== Problem statement ==
Within the listing below, the lines to output run from the one containing "Hem (883, 152)" through the one containing "domotique (815, 296)"; copy them exactly and nothing else.

== Available data ==
-=-=-
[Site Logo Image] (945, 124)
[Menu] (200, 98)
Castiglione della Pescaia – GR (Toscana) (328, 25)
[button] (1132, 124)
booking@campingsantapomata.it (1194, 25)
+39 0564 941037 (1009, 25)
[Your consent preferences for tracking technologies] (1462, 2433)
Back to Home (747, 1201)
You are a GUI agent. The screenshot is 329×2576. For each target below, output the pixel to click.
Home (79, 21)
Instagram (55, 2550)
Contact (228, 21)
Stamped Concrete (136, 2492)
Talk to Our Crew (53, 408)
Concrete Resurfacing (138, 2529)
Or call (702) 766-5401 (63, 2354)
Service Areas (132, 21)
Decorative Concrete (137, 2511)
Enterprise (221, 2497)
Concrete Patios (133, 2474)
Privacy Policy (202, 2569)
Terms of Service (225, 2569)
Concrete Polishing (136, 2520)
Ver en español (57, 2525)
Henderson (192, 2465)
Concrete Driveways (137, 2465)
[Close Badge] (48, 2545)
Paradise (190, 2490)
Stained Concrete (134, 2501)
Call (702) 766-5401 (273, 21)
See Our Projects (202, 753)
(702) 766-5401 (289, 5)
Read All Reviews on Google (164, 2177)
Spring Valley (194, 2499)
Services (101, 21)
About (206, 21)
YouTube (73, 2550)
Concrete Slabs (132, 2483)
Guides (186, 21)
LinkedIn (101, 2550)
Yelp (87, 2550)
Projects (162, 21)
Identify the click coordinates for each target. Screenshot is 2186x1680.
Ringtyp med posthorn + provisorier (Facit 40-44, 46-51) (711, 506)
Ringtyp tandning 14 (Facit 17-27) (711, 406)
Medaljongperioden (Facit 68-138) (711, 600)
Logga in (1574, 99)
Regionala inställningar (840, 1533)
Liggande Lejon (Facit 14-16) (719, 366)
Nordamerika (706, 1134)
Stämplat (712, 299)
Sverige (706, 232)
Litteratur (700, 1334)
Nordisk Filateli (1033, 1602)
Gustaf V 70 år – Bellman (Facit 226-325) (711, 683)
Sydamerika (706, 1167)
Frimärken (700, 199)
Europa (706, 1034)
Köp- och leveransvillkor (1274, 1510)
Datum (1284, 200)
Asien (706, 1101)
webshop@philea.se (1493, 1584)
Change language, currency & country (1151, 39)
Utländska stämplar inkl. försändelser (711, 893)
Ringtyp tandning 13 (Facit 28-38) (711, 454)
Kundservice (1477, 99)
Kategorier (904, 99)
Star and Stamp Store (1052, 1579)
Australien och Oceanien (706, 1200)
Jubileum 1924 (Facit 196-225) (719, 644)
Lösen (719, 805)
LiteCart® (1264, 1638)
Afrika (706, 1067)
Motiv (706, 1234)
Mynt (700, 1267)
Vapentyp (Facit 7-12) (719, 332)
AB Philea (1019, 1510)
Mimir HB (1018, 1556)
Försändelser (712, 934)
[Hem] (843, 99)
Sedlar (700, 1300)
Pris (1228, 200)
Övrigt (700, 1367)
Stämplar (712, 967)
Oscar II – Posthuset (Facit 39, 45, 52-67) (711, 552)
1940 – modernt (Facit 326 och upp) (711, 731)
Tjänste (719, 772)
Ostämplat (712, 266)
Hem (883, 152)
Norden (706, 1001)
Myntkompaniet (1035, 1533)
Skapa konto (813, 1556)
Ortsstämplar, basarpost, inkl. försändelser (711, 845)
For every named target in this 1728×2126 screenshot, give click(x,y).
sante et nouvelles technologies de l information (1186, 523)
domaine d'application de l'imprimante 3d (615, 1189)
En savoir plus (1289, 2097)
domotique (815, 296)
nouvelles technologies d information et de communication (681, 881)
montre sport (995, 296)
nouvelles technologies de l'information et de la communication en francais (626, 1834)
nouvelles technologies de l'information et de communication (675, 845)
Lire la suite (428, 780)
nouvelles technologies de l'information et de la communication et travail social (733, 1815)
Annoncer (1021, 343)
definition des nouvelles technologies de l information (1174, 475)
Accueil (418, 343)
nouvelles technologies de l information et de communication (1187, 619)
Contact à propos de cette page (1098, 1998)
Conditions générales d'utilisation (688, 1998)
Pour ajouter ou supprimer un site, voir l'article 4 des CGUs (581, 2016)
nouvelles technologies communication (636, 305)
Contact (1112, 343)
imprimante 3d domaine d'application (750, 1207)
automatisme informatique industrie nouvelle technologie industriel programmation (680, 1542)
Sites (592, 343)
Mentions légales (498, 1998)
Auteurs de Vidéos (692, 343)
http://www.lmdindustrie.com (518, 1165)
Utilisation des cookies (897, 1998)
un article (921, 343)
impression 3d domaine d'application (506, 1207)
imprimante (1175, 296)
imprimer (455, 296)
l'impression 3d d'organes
-=-=-
== Answer for the task ==
Hem (883, 152)
Norden (706, 1001)
Myntkompaniet (1035, 1533)
Skapa konto (813, 1556)
Ortsstämplar, basarpost, inkl. försändelser (711, 845)
For every named target in this 1728×2126 screenshot, give click(x,y).
sante et nouvelles technologies de l information (1186, 523)
domaine d'application de l'imprimante 3d (615, 1189)
En savoir plus (1289, 2097)
domotique (815, 296)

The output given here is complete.